◆ **EXERCISE**: Write every record out again exactly as given.

◆ **STORED DATA**:
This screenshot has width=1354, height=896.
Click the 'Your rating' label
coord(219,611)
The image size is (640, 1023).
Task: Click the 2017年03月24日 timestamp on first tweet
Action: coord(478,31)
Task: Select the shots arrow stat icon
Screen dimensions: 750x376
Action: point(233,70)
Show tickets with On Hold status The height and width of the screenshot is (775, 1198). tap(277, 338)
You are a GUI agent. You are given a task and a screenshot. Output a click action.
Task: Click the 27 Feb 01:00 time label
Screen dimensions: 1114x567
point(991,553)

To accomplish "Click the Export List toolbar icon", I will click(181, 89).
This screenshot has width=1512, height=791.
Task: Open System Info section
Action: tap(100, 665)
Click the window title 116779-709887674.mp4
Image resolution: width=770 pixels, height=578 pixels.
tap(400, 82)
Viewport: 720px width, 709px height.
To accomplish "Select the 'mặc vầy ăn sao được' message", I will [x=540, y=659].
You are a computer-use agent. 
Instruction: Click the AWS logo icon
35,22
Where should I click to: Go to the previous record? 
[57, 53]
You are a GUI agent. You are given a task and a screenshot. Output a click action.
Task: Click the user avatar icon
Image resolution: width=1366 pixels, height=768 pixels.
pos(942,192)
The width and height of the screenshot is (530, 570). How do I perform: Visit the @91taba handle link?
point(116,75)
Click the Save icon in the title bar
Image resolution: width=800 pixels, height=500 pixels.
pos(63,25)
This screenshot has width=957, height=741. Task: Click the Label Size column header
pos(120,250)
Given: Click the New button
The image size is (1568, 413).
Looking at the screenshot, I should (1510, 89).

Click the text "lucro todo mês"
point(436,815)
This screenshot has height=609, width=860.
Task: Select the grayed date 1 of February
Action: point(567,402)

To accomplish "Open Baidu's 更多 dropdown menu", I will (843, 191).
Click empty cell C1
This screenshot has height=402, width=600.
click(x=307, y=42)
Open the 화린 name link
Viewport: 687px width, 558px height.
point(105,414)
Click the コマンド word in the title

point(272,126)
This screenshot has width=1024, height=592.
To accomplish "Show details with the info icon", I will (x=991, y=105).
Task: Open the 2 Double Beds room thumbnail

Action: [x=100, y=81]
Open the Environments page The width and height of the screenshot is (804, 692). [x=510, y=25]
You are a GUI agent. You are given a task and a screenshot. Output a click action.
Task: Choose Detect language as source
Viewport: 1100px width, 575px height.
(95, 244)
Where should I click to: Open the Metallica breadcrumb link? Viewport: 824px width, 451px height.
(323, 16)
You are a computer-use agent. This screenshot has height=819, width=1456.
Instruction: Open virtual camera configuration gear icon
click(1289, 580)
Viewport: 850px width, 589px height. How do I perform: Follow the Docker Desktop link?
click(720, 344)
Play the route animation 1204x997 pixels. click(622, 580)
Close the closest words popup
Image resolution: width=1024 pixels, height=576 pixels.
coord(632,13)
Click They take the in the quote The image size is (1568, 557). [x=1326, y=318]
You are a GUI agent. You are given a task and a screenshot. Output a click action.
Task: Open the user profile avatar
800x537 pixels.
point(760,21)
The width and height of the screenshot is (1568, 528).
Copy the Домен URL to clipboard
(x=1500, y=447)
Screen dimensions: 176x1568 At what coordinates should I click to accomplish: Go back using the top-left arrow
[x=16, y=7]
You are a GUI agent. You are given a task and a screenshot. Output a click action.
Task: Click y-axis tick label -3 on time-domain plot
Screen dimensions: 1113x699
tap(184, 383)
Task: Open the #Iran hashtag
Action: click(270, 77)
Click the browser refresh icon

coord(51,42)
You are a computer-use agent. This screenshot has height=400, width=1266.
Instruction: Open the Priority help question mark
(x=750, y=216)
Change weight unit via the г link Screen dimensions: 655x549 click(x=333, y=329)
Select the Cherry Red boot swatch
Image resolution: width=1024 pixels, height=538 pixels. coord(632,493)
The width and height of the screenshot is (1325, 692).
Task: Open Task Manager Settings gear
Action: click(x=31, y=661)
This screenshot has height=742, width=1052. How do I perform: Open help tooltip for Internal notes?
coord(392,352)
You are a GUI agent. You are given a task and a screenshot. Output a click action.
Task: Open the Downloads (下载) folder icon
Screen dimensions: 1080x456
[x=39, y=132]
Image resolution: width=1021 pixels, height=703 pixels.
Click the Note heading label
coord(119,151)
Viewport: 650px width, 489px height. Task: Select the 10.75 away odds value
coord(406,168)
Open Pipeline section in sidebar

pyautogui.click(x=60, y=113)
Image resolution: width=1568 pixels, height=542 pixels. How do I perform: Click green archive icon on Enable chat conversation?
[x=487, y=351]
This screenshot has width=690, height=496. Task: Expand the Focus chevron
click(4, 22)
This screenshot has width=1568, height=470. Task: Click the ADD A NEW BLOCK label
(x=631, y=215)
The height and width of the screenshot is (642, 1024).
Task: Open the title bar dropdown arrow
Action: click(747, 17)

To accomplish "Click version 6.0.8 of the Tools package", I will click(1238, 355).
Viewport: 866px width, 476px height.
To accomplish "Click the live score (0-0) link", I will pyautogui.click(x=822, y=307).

◆ **ANSWER BELOW**:
This screenshot has width=1354, height=896.
Click the 'Your rating' label
coord(219,611)
The image size is (640, 1023).
Task: Click the 2017年03月24日 timestamp on first tweet
Action: coord(478,31)
Task: Select the shots arrow stat icon
Screen dimensions: 750x376
Action: point(233,70)
Show tickets with On Hold status The height and width of the screenshot is (775, 1198). tap(277, 338)
You are a GUI agent. You are given a task and a screenshot. Output a click action.
Task: Click the 27 Feb 01:00 time label
Screen dimensions: 1114x567
point(991,553)

To accomplish "Click the Export List toolbar icon", I will click(181, 89).
This screenshot has width=1512, height=791.
Task: Open System Info section
Action: tap(100, 665)
Click the window title 116779-709887674.mp4
Image resolution: width=770 pixels, height=578 pixels.
tap(400, 82)
Viewport: 720px width, 709px height.
To accomplish "Select the 'mặc vầy ăn sao được' message", I will [x=540, y=659].
You are a computer-use agent. 
Instruction: Click the AWS logo icon
35,22
Where should I click to: Go to the previous record? 
[57, 53]
You are a GUI agent. You are given a task and a screenshot. Output a click action.
Task: Click the user avatar icon
Image resolution: width=1366 pixels, height=768 pixels.
pos(942,192)
The width and height of the screenshot is (530, 570). How do I perform: Visit the @91taba handle link?
point(116,75)
Click the Save icon in the title bar
Image resolution: width=800 pixels, height=500 pixels.
pos(63,25)
This screenshot has width=957, height=741. Task: Click the Label Size column header
pos(120,250)
Given: Click the New button
The image size is (1568, 413).
Looking at the screenshot, I should (1510, 89).

Click the text "lucro todo mês"
point(436,815)
This screenshot has height=609, width=860.
Task: Select the grayed date 1 of February
Action: point(567,402)

To accomplish "Open Baidu's 更多 dropdown menu", I will (843, 191).
Click empty cell C1
This screenshot has height=402, width=600.
click(x=307, y=42)
Open the 화린 name link
Viewport: 687px width, 558px height.
point(105,414)
Click the コマンド word in the title

point(272,126)
This screenshot has width=1024, height=592.
To accomplish "Show details with the info icon", I will (x=991, y=105).
Task: Open the 2 Double Beds room thumbnail

Action: [x=100, y=81]
Open the Environments page The width and height of the screenshot is (804, 692). [x=510, y=25]
You are a GUI agent. You are given a task and a screenshot. Output a click action.
Task: Choose Detect language as source
Viewport: 1100px width, 575px height.
(95, 244)
Where should I click to: Open the Metallica breadcrumb link? Viewport: 824px width, 451px height.
(323, 16)
You are a computer-use agent. This screenshot has height=819, width=1456.
Instruction: Open virtual camera configuration gear icon
click(1289, 580)
Viewport: 850px width, 589px height. How do I perform: Follow the Docker Desktop link?
click(720, 344)
Play the route animation 1204x997 pixels. click(622, 580)
Close the closest words popup
Image resolution: width=1024 pixels, height=576 pixels.
coord(632,13)
Click They take the in the quote The image size is (1568, 557). [x=1326, y=318]
You are a GUI agent. You are given a task and a screenshot. Output a click action.
Task: Open the user profile avatar
800x537 pixels.
point(760,21)
The width and height of the screenshot is (1568, 528).
Copy the Домен URL to clipboard
(x=1500, y=447)
Screen dimensions: 176x1568 At what coordinates should I click to accomplish: Go back using the top-left arrow
[x=16, y=7]
You are a GUI agent. You are given a task and a screenshot. Output a click action.
Task: Click y-axis tick label -3 on time-domain plot
Screen dimensions: 1113x699
tap(184, 383)
Task: Open the #Iran hashtag
Action: click(270, 77)
Click the browser refresh icon

coord(51,42)
You are a computer-use agent. This screenshot has height=400, width=1266.
Instruction: Open the Priority help question mark
(x=750, y=216)
Change weight unit via the г link Screen dimensions: 655x549 click(x=333, y=329)
Select the Cherry Red boot swatch
Image resolution: width=1024 pixels, height=538 pixels. coord(632,493)
The width and height of the screenshot is (1325, 692).
Task: Open Task Manager Settings gear
Action: click(x=31, y=661)
This screenshot has height=742, width=1052. How do I perform: Open help tooltip for Internal notes?
coord(392,352)
You are a GUI agent. You are given a task and a screenshot. Output a click action.
Task: Open the Downloads (下载) folder icon
Screen dimensions: 1080x456
[x=39, y=132]
Image resolution: width=1021 pixels, height=703 pixels.
Click the Note heading label
coord(119,151)
Viewport: 650px width, 489px height. Task: Select the 10.75 away odds value
coord(406,168)
Open Pipeline section in sidebar

pyautogui.click(x=60, y=113)
Image resolution: width=1568 pixels, height=542 pixels. How do I perform: Click green archive icon on Enable chat conversation?
[x=487, y=351]
This screenshot has width=690, height=496. Task: Expand the Focus chevron
click(4, 22)
This screenshot has width=1568, height=470. Task: Click the ADD A NEW BLOCK label
(x=631, y=215)
The height and width of the screenshot is (642, 1024).
Task: Open the title bar dropdown arrow
Action: click(747, 17)

To accomplish "Click version 6.0.8 of the Tools package", I will click(1238, 355).
Viewport: 866px width, 476px height.
To accomplish "Click the live score (0-0) link", I will pyautogui.click(x=822, y=307).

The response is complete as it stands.